Besises listing the score details, we also compute and display the average (mean) which is a measure of the system performances and the variance, which when small, give us a measure of the reliability of the performance measure.

In [3]:
from sklearn.neural_network import MLPClassifier

#creating classifier
mlp = MLPClassifier(hidden_layer_sizes=(20,5), max_iter=10000, activation='relu')

#initializing and running the cross validator with classifier, features, labels, scores, and number of splits
#with cv=5 we partition the data into 5 splits of 20% and use 4 for trainign and 1 for testing.
#common value of cv (which is the k of k-fold) are 3 to 10, or the size of dataset per class
#(i.e. leaving only one sample out) when the dataset is homogeneous (same number of samples per class)
scores = sklearn.model_selection.cross_validate(mlp, features, labels, cv=5,scoring=('f1_macro', 'accuracy'),return_train_score=True)

print(scores,'\n')
print('Accuracy mean and variance', np.mean(scores['test_accuracy']),np.var(scores['test_accuracy']),'\n')
print('F1 macro mean and variance', np.mean(scores['test_f1_macro']),np.var(scores['test_f1_macro']),'\n')


{'fit_time': array([1.49261808, 0.16260791, 0.07557011, 0.00897598, 0.16454887]), 'score_time': array([0.00188184, 0.00122595, 0.00168872, 0.00166488, 0.00125694]), 'test_f1_macro': array([0.72666667, 0.08571429, 0.08      , 0.05714286, 0.1030303 ]), 'train_f1_macro': array([1.        , 0.10064935, 0.06315789, 0.06896552, 0.18316498]), 'test_accuracy': array([0.75      , 0.25      , 0.25      , 0.16666667, 0.16666667]), 'train_accuracy': array([1.        , 0.20833333, 0.1875    , 0.20833333, 0.27083333])} 

Accuracy mean and variance 0.3166666666666667 0.04833333333333333 

F1 macro mean and variance 0.21051082251082248 0.06681958014280094 



### 2. Applying cross validation to a pipeline
Since the train/test split is done internally in the cross validator we also need to pack all object that should be trained and evaluated with the same train/test split. Pipelines are essential tools for this purpose.


In [4]:
from sklearn.pipeline import Pipeline
from sklearn.neural_network import MLPClassifier
from sklearn.decomposition import PCA
from sklearn.preprocessing import StandardScaler

pipe = Pipeline([
        ('scaler', StandardScaler()),
        ('dim_red', PCA(n_components = 10)),
        ('classifier', MLPClassifier(hidden_layer_sizes=(20,5), max_iter=10000, activation='relu'))
        ])

#initializing and running the cross validator with classifier, features, labels, scores, and number of splits
#with cv=5 we partition iteratively the data into 5 splits of 20% and use 4 for trainign and 1 for testing.
#common value of cv (which is the k of k-fold) are 3 to 10, or the size of dataset per class
#(i.e. leaving only one sample out) when the dataset is homogeneous (same number of samples per class)
scores = sklearn.model_selection.cross_validate(pipe, features, labels, cv=5,scoring=('f1_macro', 'accuracy'),return_train_score=True)

print(scores,'\n')
print('Accuracy mean and variance', np.mean(scores['test_accuracy']),np.var(scores['test_accuracy']),'\n')
print('F1 macro mean and variance', np.mean(scores['test_f1_macro']),np.var(scores['test_f1_macro']),'\n')
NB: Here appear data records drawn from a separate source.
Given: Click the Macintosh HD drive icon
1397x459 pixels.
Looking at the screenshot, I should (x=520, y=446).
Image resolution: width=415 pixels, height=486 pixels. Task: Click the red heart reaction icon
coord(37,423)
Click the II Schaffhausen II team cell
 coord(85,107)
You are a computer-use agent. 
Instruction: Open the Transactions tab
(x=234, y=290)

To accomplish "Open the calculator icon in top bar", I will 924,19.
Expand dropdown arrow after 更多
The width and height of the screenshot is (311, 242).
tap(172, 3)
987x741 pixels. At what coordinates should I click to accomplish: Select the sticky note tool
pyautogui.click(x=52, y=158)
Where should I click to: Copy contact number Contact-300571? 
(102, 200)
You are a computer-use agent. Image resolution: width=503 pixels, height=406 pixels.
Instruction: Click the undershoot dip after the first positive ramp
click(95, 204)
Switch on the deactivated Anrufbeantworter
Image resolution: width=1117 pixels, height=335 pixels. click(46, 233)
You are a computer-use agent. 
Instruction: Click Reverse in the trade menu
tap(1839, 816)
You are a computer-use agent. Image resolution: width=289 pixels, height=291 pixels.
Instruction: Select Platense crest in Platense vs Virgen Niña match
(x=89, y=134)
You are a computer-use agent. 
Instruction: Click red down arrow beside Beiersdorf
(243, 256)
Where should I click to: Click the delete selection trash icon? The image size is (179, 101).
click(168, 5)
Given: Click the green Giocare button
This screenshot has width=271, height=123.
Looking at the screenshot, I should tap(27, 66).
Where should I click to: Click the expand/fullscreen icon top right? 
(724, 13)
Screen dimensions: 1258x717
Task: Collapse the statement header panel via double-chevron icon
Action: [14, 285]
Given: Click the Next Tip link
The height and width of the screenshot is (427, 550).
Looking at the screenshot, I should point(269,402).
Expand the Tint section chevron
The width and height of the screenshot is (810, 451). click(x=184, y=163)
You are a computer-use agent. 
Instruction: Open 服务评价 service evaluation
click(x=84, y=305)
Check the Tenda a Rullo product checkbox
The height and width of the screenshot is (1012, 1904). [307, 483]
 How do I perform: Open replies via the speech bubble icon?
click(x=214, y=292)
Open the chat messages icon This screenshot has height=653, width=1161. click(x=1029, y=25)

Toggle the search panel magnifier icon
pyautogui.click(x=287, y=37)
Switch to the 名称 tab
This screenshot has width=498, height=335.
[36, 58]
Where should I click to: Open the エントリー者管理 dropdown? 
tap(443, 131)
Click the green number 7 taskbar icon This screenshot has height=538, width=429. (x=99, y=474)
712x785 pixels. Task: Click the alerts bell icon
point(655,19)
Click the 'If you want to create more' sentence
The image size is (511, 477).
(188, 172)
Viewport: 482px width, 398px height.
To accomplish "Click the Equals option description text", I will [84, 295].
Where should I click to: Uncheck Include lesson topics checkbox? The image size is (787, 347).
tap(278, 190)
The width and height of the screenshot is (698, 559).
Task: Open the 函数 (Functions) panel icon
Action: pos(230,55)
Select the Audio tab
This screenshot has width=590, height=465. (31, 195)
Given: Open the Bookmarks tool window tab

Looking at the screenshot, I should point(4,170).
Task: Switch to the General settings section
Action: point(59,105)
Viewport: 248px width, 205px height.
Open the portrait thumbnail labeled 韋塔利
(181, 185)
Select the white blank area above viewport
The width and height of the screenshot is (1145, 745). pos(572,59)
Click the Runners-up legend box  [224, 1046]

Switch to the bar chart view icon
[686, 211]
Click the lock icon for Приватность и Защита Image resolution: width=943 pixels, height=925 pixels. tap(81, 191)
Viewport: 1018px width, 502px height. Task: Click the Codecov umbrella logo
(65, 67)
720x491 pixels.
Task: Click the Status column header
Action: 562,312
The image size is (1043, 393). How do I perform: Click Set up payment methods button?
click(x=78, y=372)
{'fit_time': array([0.43313169, 0.51307011, 0.32755208, 0.6560142 , 0.55106425]), 'score_time': array([0.00180602, 0.00203609, 0.00141191, 0.00187683, 0.00184488]), 'test_f1_macro': array([0.58095238, 0.74      , 0.58666667, 0.76      , 0.70952381]), 'train_f1_macro': array([1.        , 0.97894737, 1.        , 1.        , 1.        ]), 'test_accuracy': array([0.66666667, 0.75      , 0.66666667, 0.75      , 0.75      ]), 'train_accuracy': array([1.        , 0.97916667, 1.        , 1.        , 1.        ])} 

Accuracy mean and variance 0.7166666666666666 0.0016666666666666683 

F1 macro mean and variance 0.6754285714285715 0.005857741496598638 



### 3. Follow up activity

Apply the cross validation on the pipeline you developed for the previous notebook (i.e. Workshop 6d). Try different fold values (cv) and use different scoring metrics.